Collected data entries
--- START ---

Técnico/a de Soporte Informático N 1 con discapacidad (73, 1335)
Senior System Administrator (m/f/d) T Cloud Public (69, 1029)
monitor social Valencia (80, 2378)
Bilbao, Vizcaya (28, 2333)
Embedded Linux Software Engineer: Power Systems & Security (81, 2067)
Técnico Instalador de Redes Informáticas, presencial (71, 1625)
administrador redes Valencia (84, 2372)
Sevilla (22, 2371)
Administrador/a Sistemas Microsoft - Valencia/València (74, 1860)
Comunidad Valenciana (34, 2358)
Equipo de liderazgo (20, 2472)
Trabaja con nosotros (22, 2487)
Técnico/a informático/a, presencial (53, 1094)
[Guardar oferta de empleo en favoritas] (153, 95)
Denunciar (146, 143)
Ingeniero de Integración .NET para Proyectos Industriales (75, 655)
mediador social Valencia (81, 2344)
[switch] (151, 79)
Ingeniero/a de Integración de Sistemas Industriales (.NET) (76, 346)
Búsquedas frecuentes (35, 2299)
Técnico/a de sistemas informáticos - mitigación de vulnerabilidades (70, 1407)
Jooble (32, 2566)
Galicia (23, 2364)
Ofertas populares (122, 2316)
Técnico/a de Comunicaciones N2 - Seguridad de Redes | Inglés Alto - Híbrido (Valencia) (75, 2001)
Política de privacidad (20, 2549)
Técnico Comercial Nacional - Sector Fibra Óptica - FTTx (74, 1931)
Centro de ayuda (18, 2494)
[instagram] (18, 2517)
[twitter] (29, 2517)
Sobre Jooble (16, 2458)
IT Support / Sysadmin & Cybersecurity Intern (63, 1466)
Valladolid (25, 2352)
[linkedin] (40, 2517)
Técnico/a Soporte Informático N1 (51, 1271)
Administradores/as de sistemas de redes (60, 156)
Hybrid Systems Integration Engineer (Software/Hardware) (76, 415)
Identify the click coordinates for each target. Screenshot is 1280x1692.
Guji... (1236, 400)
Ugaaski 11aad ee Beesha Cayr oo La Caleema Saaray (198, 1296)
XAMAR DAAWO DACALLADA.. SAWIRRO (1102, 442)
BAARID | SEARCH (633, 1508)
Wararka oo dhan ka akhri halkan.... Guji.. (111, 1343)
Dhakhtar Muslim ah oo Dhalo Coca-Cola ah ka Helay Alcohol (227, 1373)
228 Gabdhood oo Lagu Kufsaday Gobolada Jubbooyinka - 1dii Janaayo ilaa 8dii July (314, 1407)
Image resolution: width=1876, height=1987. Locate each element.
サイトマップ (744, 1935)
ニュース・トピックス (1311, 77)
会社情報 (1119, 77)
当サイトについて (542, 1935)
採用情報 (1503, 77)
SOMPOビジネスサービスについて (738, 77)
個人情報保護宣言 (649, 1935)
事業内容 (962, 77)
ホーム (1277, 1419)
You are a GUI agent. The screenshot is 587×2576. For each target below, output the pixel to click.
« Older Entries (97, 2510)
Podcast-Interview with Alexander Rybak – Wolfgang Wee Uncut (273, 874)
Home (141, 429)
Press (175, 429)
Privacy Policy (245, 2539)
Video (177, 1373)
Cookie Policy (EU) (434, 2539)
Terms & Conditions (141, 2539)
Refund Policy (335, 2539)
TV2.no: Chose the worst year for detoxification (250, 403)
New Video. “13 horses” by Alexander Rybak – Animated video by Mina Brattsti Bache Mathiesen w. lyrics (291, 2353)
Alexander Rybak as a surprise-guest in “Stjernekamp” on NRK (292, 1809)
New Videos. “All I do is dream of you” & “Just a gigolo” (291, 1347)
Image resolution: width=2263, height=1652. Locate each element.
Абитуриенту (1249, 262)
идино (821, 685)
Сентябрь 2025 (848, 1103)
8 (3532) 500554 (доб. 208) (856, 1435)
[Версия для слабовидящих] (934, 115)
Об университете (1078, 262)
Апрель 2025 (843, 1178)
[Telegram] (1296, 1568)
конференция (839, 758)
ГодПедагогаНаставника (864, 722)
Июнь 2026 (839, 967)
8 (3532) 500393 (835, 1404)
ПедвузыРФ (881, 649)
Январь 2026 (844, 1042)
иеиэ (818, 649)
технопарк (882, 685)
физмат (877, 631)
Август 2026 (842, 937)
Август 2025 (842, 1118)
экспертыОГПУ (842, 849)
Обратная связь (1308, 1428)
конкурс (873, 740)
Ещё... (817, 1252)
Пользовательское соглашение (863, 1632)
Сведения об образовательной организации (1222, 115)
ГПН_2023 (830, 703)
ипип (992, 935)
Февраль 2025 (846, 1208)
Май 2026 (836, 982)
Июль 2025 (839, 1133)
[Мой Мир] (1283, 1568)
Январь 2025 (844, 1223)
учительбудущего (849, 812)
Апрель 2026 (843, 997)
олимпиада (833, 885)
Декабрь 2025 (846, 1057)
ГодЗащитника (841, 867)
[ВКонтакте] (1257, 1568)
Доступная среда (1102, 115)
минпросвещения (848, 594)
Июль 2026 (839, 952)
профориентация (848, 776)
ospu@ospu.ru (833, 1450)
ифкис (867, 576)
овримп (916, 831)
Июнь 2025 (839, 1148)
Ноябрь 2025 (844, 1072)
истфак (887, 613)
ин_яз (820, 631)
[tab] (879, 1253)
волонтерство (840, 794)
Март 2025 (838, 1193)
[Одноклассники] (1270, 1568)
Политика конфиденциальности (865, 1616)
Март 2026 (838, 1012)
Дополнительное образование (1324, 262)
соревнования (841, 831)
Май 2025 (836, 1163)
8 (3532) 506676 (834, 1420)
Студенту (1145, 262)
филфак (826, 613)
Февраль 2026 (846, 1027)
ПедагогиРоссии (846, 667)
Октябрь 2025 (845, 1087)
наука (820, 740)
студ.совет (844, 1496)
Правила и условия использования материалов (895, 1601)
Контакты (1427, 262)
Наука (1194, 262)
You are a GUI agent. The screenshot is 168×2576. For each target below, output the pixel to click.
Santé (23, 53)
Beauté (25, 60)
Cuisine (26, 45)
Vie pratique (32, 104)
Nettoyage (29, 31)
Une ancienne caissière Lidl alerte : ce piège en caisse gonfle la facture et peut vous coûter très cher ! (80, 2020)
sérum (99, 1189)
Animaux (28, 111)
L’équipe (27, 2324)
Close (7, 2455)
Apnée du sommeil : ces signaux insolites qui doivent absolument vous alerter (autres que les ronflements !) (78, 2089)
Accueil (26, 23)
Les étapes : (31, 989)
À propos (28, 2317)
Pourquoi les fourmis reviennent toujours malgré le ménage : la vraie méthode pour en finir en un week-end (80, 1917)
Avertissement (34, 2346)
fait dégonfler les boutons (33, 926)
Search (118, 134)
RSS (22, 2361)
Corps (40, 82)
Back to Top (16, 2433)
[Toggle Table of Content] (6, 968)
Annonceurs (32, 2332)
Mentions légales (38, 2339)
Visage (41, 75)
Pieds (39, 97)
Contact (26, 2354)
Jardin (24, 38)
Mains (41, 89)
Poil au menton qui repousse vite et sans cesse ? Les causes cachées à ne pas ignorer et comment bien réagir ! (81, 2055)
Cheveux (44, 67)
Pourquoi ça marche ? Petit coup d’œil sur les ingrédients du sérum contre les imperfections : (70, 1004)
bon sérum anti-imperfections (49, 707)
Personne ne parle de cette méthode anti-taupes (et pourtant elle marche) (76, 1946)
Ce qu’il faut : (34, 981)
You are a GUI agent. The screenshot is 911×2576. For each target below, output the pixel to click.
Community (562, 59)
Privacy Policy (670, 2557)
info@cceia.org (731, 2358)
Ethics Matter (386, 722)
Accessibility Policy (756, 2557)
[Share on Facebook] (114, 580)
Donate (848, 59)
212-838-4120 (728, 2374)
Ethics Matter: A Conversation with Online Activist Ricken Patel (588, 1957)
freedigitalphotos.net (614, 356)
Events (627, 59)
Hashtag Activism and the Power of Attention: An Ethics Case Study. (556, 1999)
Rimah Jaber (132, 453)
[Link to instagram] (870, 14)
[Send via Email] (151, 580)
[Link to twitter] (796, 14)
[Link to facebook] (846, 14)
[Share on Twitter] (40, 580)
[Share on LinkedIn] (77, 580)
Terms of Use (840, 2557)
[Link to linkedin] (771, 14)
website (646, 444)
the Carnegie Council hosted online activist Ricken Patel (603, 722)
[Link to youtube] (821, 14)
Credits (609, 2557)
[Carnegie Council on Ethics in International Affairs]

--- END ---

• **What to work on**:
Lines that include the word "with" are to be extracted from the data above.

• **Output of the task**:
Podcast-Interview with Alexander Rybak – Wolfgang Wee Uncut (273, 874)
Ethics Matter: A Conversation with Online Activist Ricken Patel (588, 1957)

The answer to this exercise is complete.